• [TASK INSTRUCTIONS]: Exact copies of the lines from the one holding "This screenshot has width=1568, height=755." through the last line of the entries below are to be printed, with pictures omitted.
Segment Start: DATA SHOWN
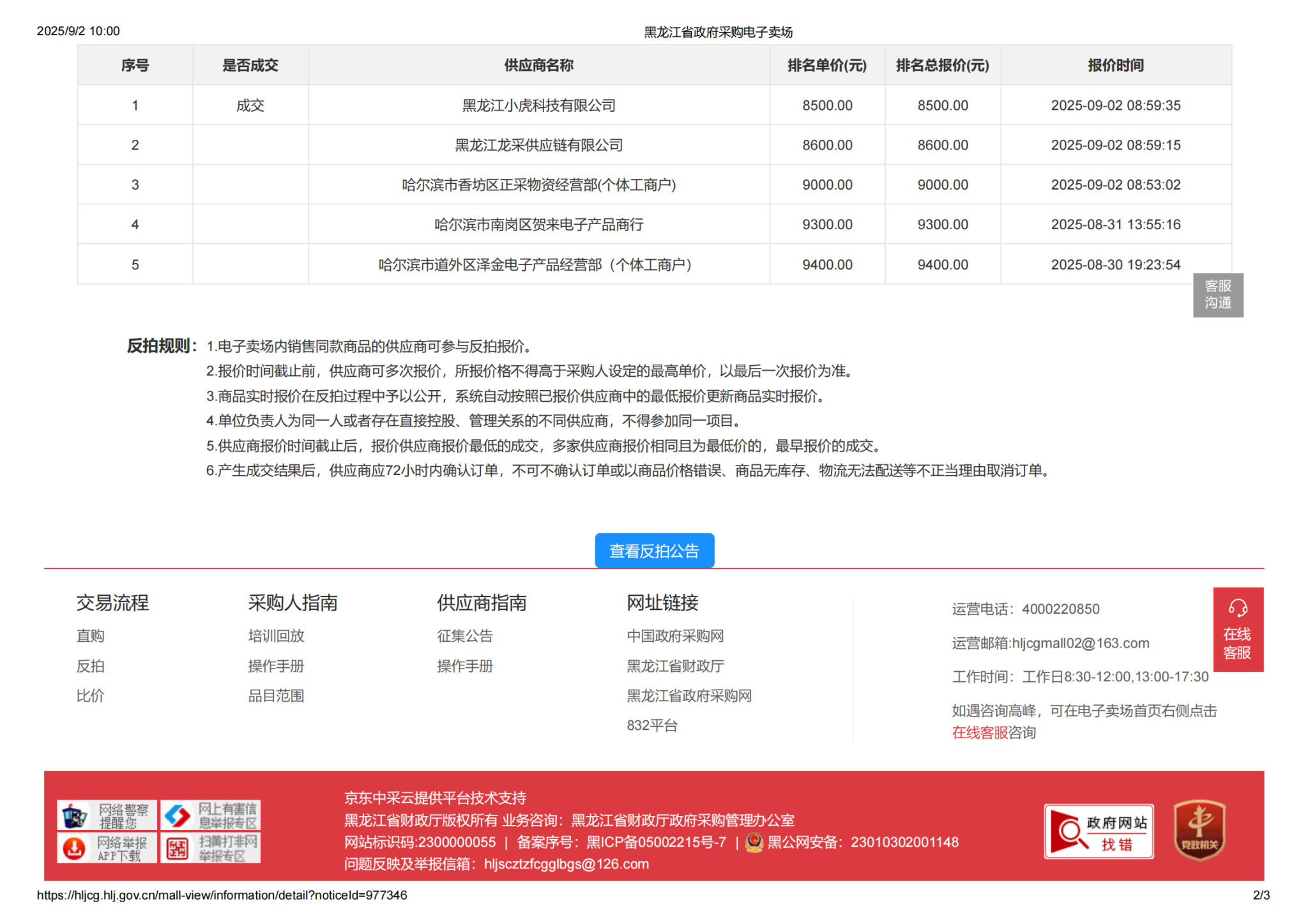
Task: Open 品目范围 under 采购人指南
Action: pyautogui.click(x=276, y=695)
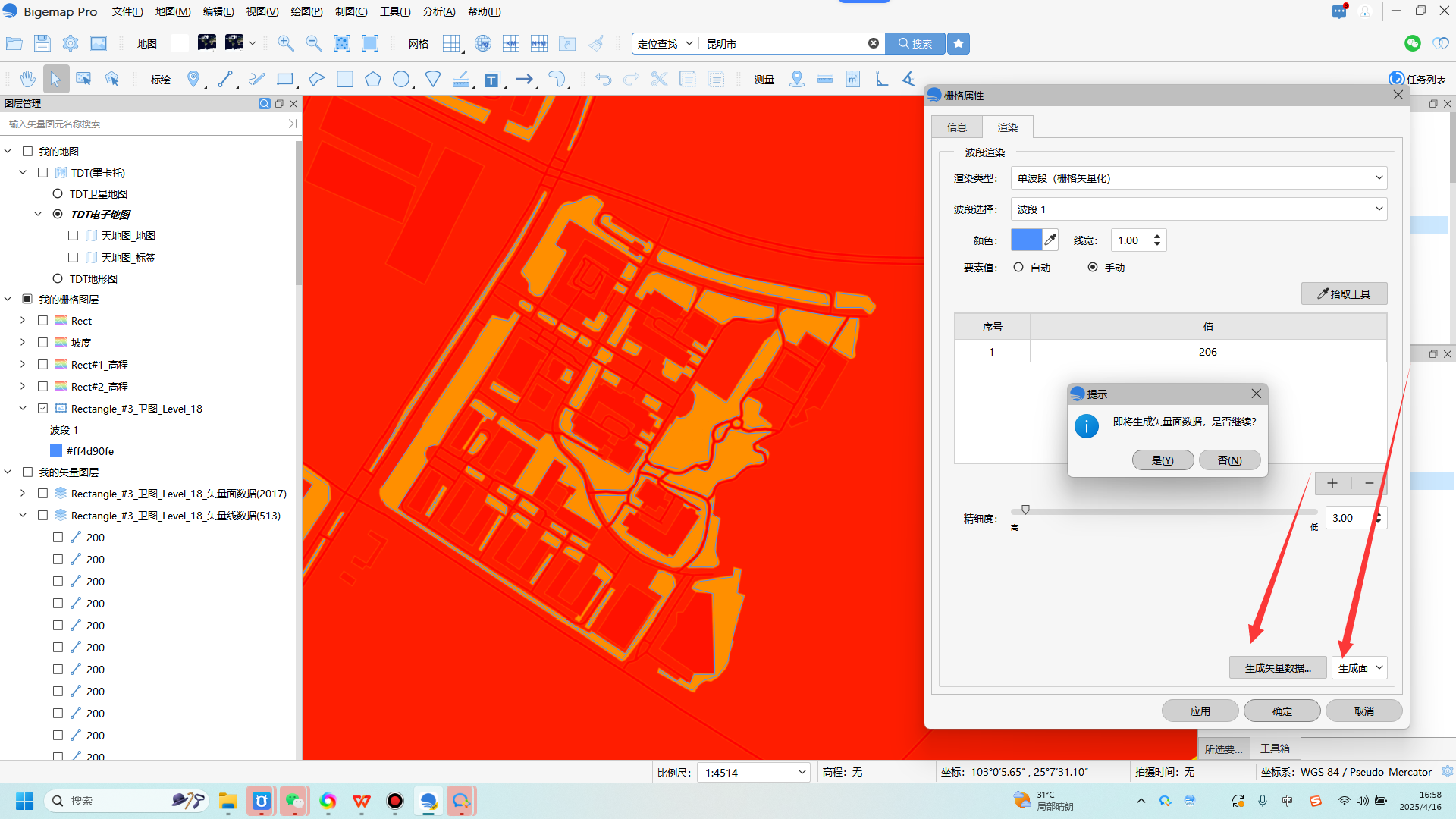The width and height of the screenshot is (1456, 819).
Task: Select the text label tool
Action: click(491, 80)
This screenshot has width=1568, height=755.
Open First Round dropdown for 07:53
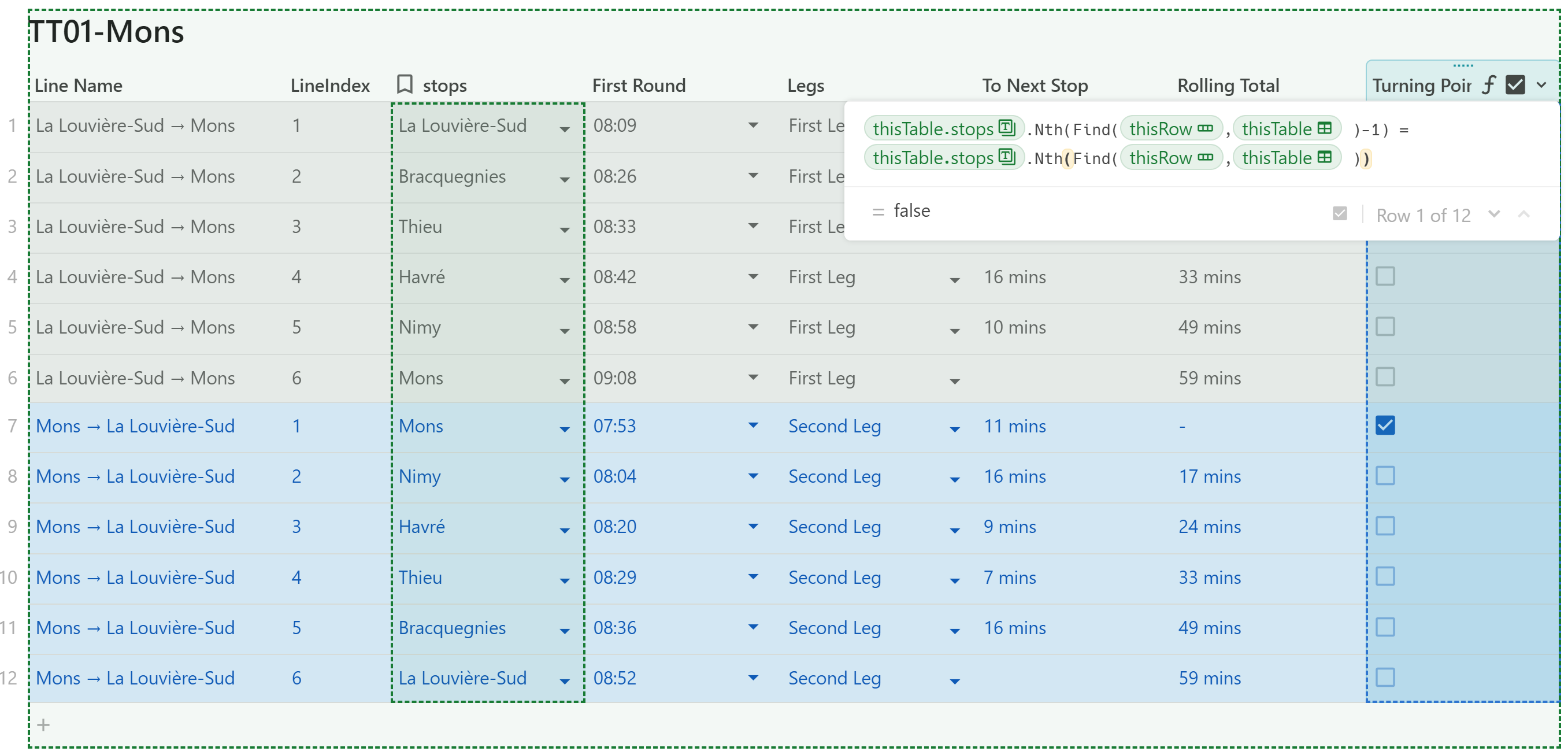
Segment End: DATA SHOWN
• [SOLVED EXERCISE]:
This screenshot has width=1568, height=755.
Open First Round dropdown for 07:53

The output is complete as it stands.